◆ EXERCISE
Return the data exactly, but only from the line containing "1064x1139 pixels. At" through its last line.
(Beginning of RECORDS FOR PROCESSING)
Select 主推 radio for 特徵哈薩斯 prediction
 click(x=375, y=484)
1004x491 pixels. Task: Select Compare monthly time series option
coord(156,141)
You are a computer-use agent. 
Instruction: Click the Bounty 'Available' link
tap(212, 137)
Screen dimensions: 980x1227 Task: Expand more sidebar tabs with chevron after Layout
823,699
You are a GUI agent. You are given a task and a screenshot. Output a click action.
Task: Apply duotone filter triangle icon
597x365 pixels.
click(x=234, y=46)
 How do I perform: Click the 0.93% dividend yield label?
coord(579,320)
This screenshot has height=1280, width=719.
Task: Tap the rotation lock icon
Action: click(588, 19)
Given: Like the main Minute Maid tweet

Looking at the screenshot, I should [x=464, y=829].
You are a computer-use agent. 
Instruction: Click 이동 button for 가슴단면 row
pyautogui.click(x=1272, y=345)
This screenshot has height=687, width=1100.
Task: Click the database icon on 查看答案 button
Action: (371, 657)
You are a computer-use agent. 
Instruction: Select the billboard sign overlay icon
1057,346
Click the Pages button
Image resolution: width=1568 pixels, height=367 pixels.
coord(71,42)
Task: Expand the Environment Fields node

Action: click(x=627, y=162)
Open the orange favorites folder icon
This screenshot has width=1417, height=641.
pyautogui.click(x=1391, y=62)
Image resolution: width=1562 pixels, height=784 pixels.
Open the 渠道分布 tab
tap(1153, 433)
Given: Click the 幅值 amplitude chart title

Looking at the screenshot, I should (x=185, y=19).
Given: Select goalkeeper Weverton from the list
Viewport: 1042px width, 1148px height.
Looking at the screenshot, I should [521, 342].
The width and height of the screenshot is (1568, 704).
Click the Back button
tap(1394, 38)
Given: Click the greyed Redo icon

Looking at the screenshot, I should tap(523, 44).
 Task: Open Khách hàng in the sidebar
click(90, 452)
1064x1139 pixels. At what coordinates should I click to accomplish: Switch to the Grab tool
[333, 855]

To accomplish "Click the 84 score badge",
(End of RECORDS FOR PROCESSING)
◆ REPLY
1064x1139 pixels. At what coordinates should I click to accomplish: Switch to the Grab tool
[333, 855]

To accomplish "Click the 84 score badge",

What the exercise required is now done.